C. 196
Tertuliano começa a escrever livros cristãos
"O sangue dos mártires é a semente da
igreja."
"É
certo por ser impossível." "O que
Atenas e Jerusalém têm em comum?"
Frases mordazes como essas eram típicas das obras de
Quinto Septímio Florente Tertuliano — ou simplesmente Tertuliano. Nativo de
Cartago, foi criado em um lar de cultura paga e educado nos clássicos da
literatura, na arte de discursar e em Direito. Por volta do ano 196, quando
voltou seu poderoso intelecto para os tópicos cristãos, Tertuliano mudou o caráter
do pensamento e da literatura da igreja ocidental.
Até esse ponto, a maioria dos
escritores cristãos usava o grego — uma língua flexível e sutil, perfeita para
filosofar e para discutir ninharias. Os cristãos de fala grega geralmente
aplicavam a propensão filosófica à sua fé.
Embora Tertuliano, um africano,
soubesse grego, preferia escrever em latim. Suas obras refletem a inclinação
romana para a praticidade e para enfatizar a moral.
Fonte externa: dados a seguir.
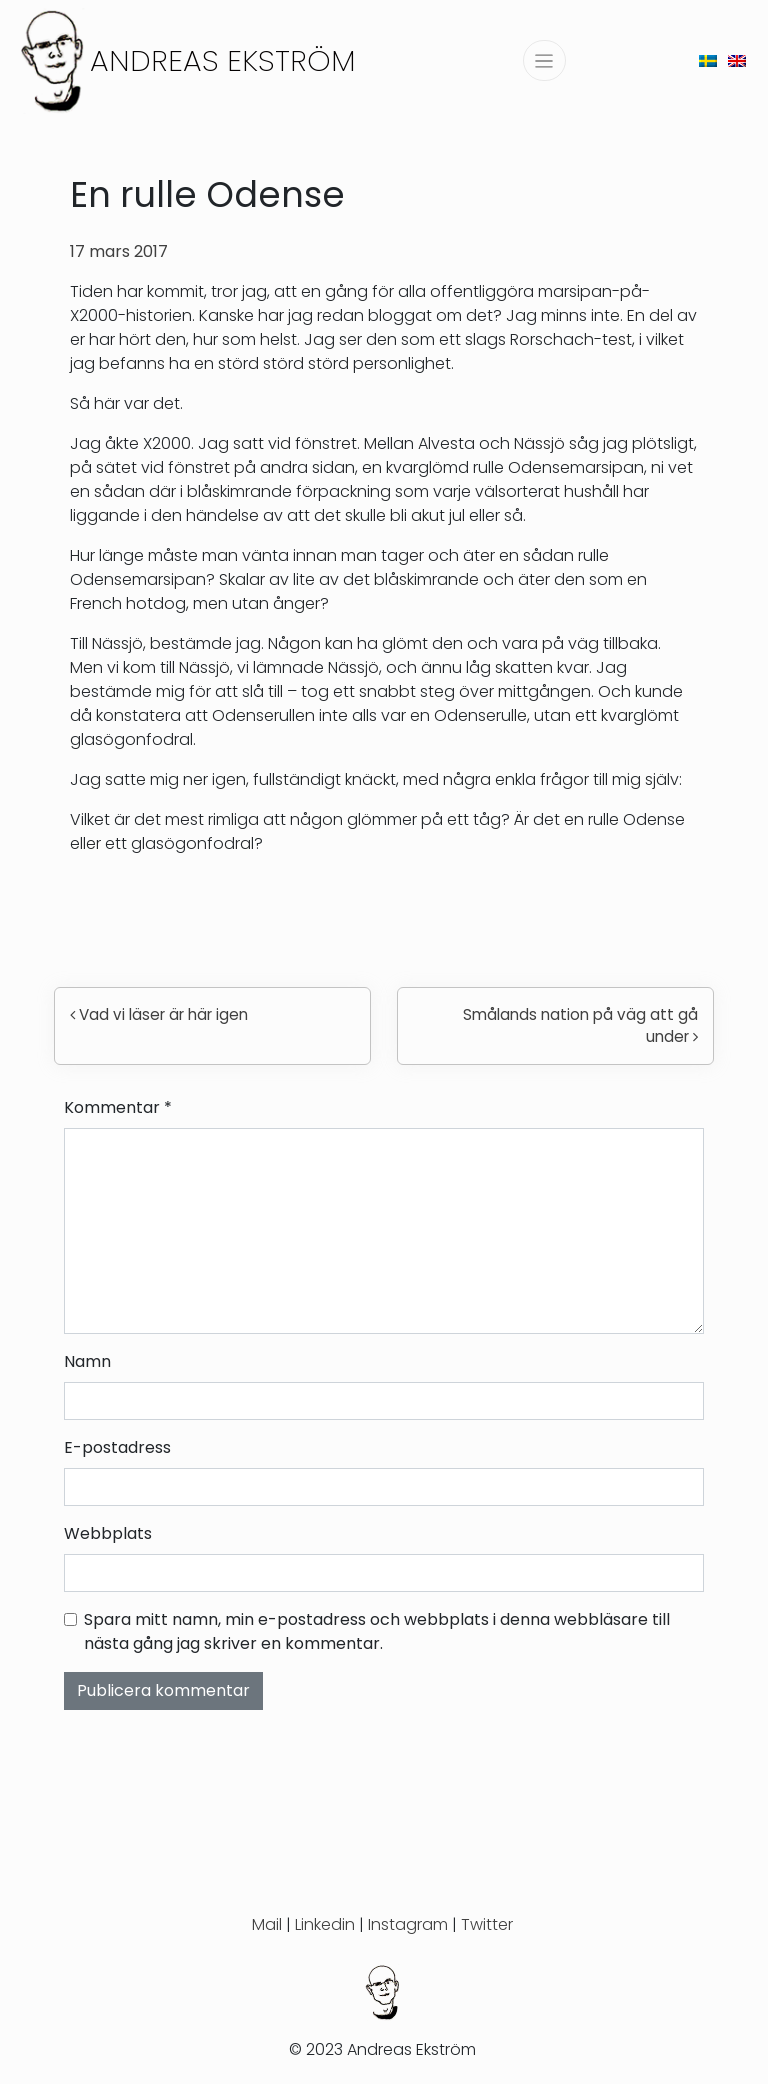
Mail (267, 1924)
Esse influente advogado
atraiu muitos outros escritores para sua língua favorita.
Enquanto os cristãos gregos discutiam
a divindade de Cristo e sua relação com o Pai, Tertuliano buscava unificar a fé
e esclarecer a posição ortodoxa. Em função disso, criou uma fórmula bastante
útil que é usada ainda hoje: Deus é uma única substância, consistindo em três
pessoas.
Ao introduzir a fórmula o que se
tornou a doutrina da Trindade, Tertuliano extraiu sua terminologia não dos
filósofos, mas dos tribunais romanos. A palavra latina substantia não
significava "material", mas carregava a idéia de "direito à
propriedade". A substantia de Deus era o seu "torrão",
por assim dizer. A palavra persona não significava "pessoa",
do modo como usamos a palavra. Ela se referia a uma das partes na ação legal.
Conforme esse uso, o termo permite que seja concebível que três personae pudessem
compartilhar a mesma substantia. Três pessoas (Pai, Filho e Espírito
Santo) compartilham uma substância (a soberania divina).
Embora Tertuliano tivesse perguntado "o que
Atenas [a filosofia] e Jerusalém [a igreja] têm em comum?", a filosofia
estoica, bastante popular em sua época, causou grande influência na vida de
Tertuliano. Alguns dizem que a idéia do pecado original passou do estoicismo
para Tertuliano e depois para a igreja ocidental. Tertuliano parece ter pensado
que, de alguma maneira, a alma era material: assim como o corpo é formado pela
concepção, o mesmo acontece com a alma. O pecado de Adão é passado adiante como
um traço genético.
A igreja ocidental passou a defender
essa idéia, mas isso não aconteceu com a igreja do oriental (que assumiu visão
mais otimista da natureza humana).
Por volta do ano 206, Tertuliano
deixou a igreja para se juntar aos montañistas, grupo de "puristas"
que reagiu contra o que consideravam uma frouxidão moral entre os cristãos.
Eles esperavam que a Segunda Vinda acontecesse logo e passaram a ressaltar a
liderança imediata do Espírito Santo, e não a do clero ordenado.
Embora Tertuliano tivesse começado a enfatizar a idéia
da sucessão apostólica — a passagem do poder e da autoridade apostólica aos
bispos —, ficou perturbado pela afirmação dos bispos de que tinham poder para
perdoar pecados. Ele acreditava que isso levaria à frouxidão moral, assim como
afirmou que isso se tratava de grande presunção por parte dos bispos. Além do
mais, pensava, não seriam todos os crentes sacerdotes? Seria a igreja
formada por santos que dirigiam a si mesmos ou uma turba de santos e pecadores
administrados por uma "classe" profissional, o clero?
Tertuliano lutava contra forças
poderosas. Por mais de 1 200 anos, o clero teria um lugar especial. Somente
depois de Martinho Lutero ter desafiado a igreja é que "o sacerdócio de
todos os crentes" foi defendido outra vez.